Dear hdf-forum members,
I have a problem I am hoping someone can help me with. I have a program
that outputs a 2D-array (contiguous, indexed linearly) using parallel
HDF5. When I choose a number of processors that is not a power of 2
(1,2,4,8,...) H5Fclose() hangs, inexplicably. I'm using HDF5 v.1.8.14,
and OpenMPI 1.7.2, on top of GCC 4.8 with Linux.
Can someone help me pinpoint my mistake?
I have searched the forum, and the first hit [searching for "h5fclose
hangs"] was a user mistake that I didn't make (to the best of my
knowledge). The second didn't go on beyond the initial problem
description, and didn't offer a solution.
Attached is a (maybe insufficiently bare-boned, apologies) demonstrator
program. Strangely, the hang only happens if nx >= 32. The code is
adapted from an HDF5 example program.
The demonstrator is compiled with
h5pcc test.hangs.cpp -DVERBOSE -lstdc++
( on my system, for some strange reason, MPI has been compiled with the
deprecated C++ bindings. I need to include -lmpi_cxx also, but that
shouldn't be necessary for anyone else. I hope that's not the reason for
the hang-ups. )
Thanks in advance for your help!
Wolf Dapp
--
#include <stdlib.h>
#include <string>
#include <cassert> // assert()
#include <mpi.h>
#include <hdf5.h>
int myID = 0, iNumOfProc = 1, root = 0;
const int nx = 32, ny = nx;
int nxLocal, ixStart;
inline int getLinearIndex(int ix, int iy) { return ix*ny+iy; };
template<typename T> struct TypeIsDouble { static const bool value = false; }; // helper functions to test double
template<> struct TypeIsDouble< double > { static const bool value = true; };
template<typename T>
void writeH5( const char *name, double * field)
{
// nxLocal == how many cols (of length ny each) does this process own [ie. the block is nxLocal x ny in size]

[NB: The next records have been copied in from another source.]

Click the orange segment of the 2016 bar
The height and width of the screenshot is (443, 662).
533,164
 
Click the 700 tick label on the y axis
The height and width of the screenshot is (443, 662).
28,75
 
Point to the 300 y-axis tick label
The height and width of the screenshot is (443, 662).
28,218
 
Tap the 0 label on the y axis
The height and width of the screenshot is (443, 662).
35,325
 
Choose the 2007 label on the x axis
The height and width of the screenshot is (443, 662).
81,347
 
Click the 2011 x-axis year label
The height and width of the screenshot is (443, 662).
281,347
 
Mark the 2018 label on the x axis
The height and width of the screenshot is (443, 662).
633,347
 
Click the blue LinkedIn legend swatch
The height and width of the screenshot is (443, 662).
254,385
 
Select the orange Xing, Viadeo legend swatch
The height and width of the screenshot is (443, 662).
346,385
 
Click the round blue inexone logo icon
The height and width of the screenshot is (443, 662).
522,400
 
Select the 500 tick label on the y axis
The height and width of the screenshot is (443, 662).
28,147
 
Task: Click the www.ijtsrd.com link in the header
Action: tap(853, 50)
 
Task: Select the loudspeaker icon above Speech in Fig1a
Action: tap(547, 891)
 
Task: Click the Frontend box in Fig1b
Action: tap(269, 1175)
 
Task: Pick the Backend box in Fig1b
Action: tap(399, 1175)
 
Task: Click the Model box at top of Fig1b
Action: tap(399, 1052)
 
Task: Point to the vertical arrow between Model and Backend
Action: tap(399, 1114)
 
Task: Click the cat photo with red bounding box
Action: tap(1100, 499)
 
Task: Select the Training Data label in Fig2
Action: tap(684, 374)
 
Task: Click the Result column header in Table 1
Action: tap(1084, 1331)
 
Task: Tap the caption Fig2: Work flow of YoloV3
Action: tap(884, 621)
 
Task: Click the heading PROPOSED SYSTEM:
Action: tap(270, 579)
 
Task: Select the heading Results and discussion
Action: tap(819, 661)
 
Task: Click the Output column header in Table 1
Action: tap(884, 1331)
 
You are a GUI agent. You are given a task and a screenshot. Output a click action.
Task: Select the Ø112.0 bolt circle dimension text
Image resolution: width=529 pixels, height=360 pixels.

// ixStart == (global) index of the beginning of (local) block
// myID == index of local process
// field == local data array, of size nxLocal*ny, contiguous
// ===============================================================
// =================== write output to HDF5 ======================
// ===============================================================
#ifdef VERBOSE
if (myID == root) { std::cout << " # ...writing to file " << name << "...\n"; }
#endif // VERBOSE
/* HDF5 APIs definitions */
hid_t file_id, dset_id; /* file and dataset identifiers */
hid_t filespace, memspace; /* file and memory dataspace identifiers */
hsize_t dimsf[2]; /* dataset dimensions */
hsize_t chunk_dims[2]; /* chunk dimensions */
hsize_t count[2]; /* hyperslab selection parameters */
hsize_t stride[2];
hsize_t block[2];
hsize_t offset[2];
hid_t plist_id; /* property list identifier */
herr_t status_h5;
hid_t datatype = (TypeIsDouble< T >::value) ? H5T_NATIVE_DOUBLE : H5T_NATIVE_FLOAT;
T * data = NULL;
MPI_Info info = MPI_INFO_NULL;
/* Set up file access property list with parallel I/O access */
plist_id = H5Pcreate(H5P_FILE_ACCESS);
H5Pset_fapl_mpio(plist_id, MPI_COMM_WORLD, info);
/* Create a new file collectively and release property list identifier. */
std::string filename;
filename.append(name);
file_id = H5Fcreate(filename.c_str(), H5F_ACC_TRUNC, H5P_DEFAULT, plist_id); // filename.c_str() is the file name
status_h5 = H5Pclose(plist_id); assert(status_h5 >= 0);
/* Create the dataspace for the dataset. */
dimsf[0] = nx;
dimsf[1] = ny;
chunk_dims[0] = nxLocal;
chunk_dims[1] = ny;
filespace = H5Screate_simple(2, dimsf, NULL);
memspace = H5Screate_simple(2, chunk_dims, NULL);
/* Create chunked dataset. */
plist_id = H5Pcreate(H5P_DATASET_CREATE);
status_h5 = H5Pset_layout( plist_id, H5D_CHUNKED ); assert(status_h5 >= 0);
status_h5 = H5Pset_chunk(plist_id, 2, chunk_dims); assert(status_h5 >= 0);
std::string fname = name;
std::size_t pos = fname.find("."); // position of the occurence of "." in fname
std::string dataset = fname.substr (0,pos);
dset_id = H5Dcreate(file_id, dataset.c_str(), datatype, filespace, H5P_DEFAULT, plist_id, H5P_DEFAULT); // dataset.c_str() is the data set name
status_h5 = H5Pclose(plist_id); assert(status_h5 >= 0);
status_h5 = H5Sclose(filespace); assert(status_h5 >= 0);
/* Each process defines dataset in memory and writes it to the hyperslab in the file. */
count[0] = 1; // one block in x-direction
count[1] = 1; // one block in y-direction
stride[0] = 1; // the blocks have no gaps between them in x-direction
stride[1] = 1; // the blocks have no gaps between them in y-direction
block[0] = chunk_dims[0]; // contiguous x-size of block is chunk_dims[0]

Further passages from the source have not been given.